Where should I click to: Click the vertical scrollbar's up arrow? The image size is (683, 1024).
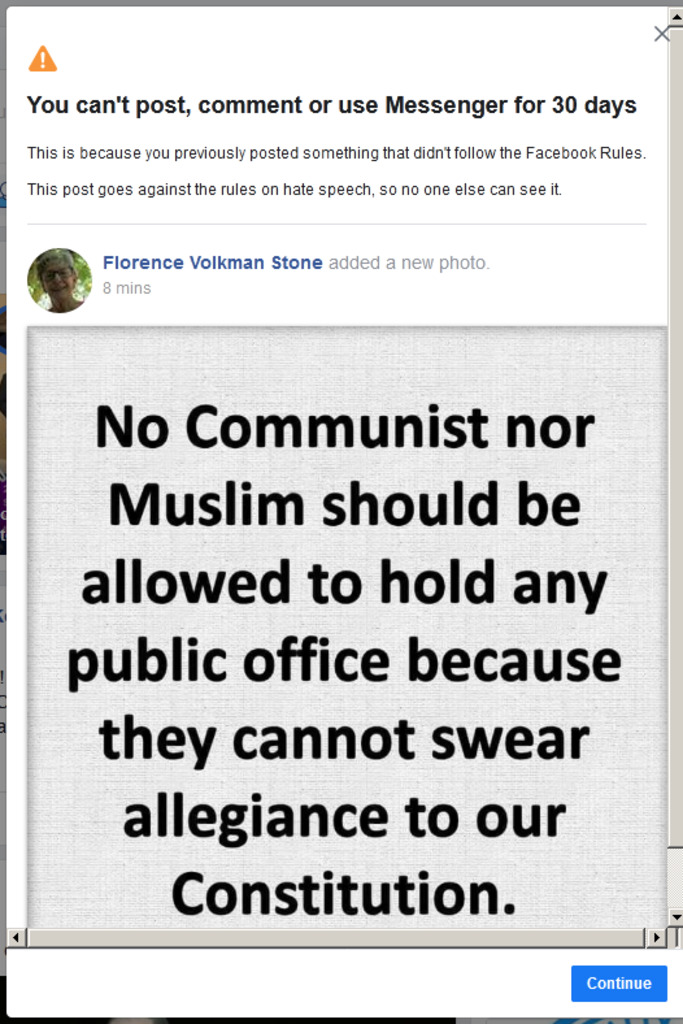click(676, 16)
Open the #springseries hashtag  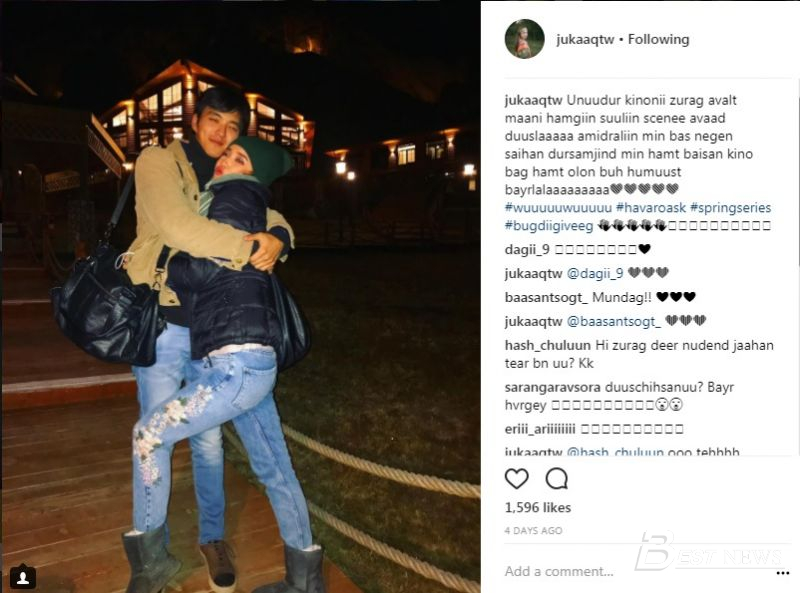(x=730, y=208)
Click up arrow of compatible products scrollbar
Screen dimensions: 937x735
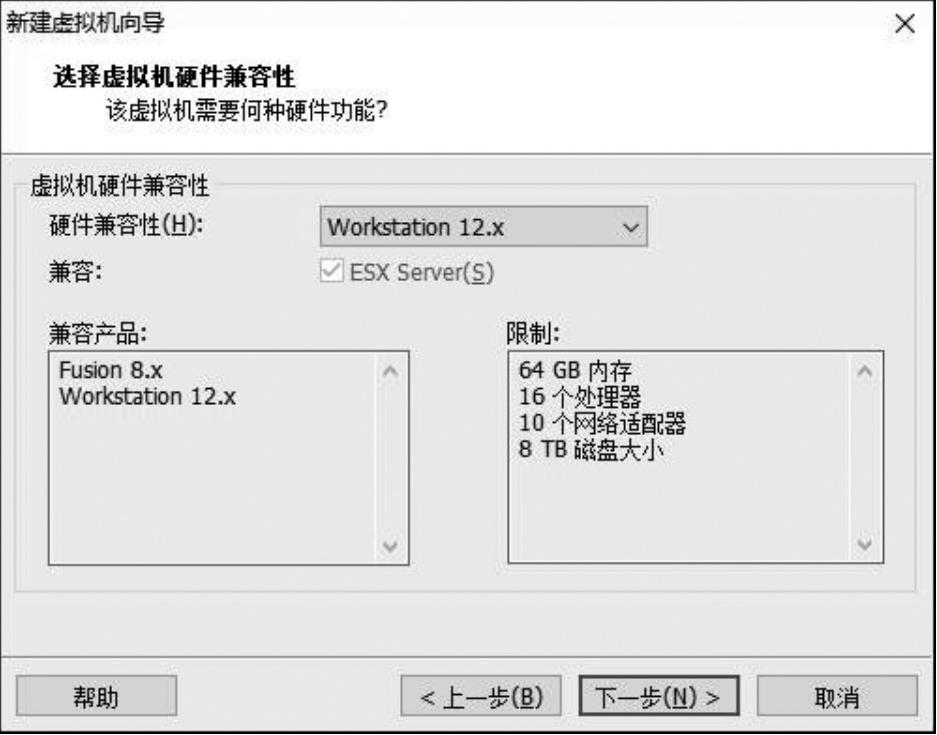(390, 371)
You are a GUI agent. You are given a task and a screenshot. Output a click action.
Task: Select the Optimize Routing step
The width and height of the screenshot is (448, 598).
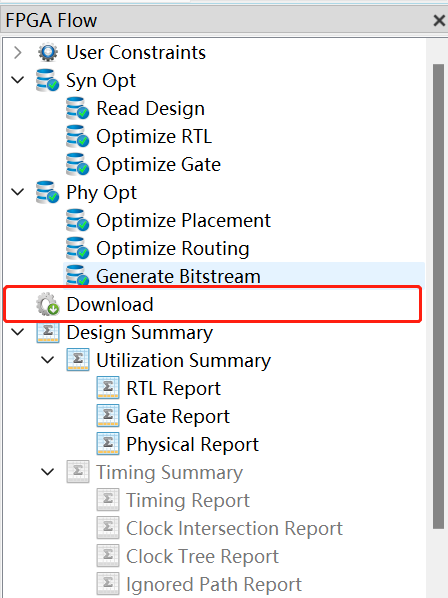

...

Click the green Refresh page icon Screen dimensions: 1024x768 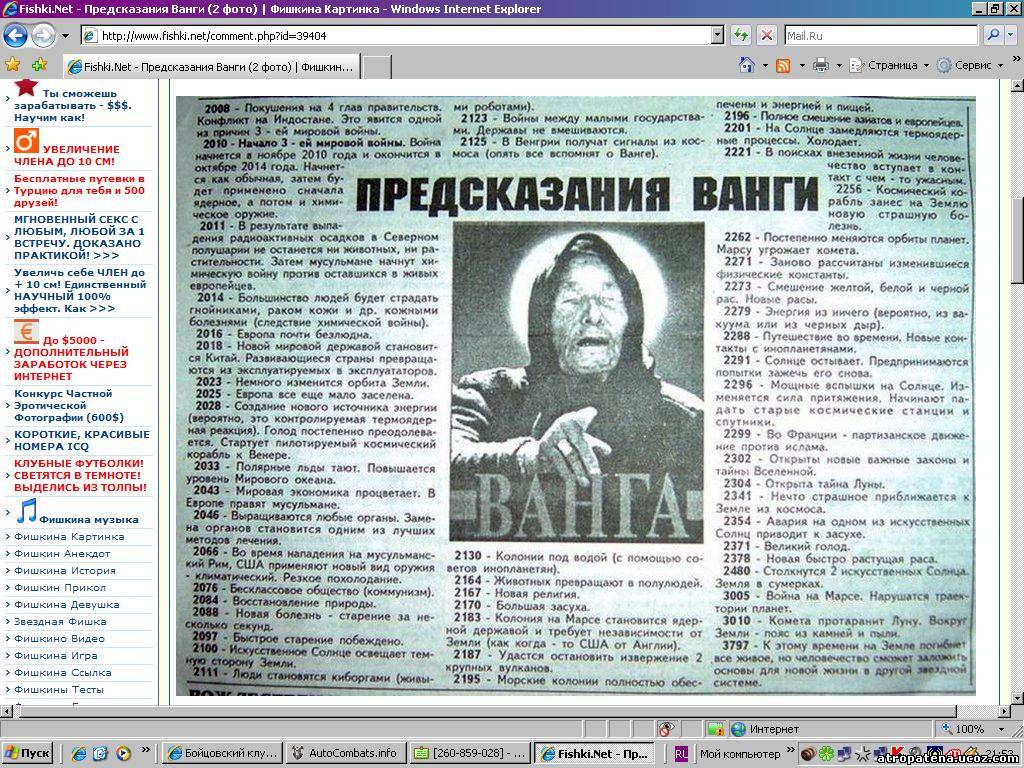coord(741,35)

WORK REQUEST:
Return a copy of each line of the material that holds the word "screenshot".

RESPONSE:
You are a GUI agent. You are given a task and a screenshot. Output a click action.
The width and height of the screenshot is (448, 598).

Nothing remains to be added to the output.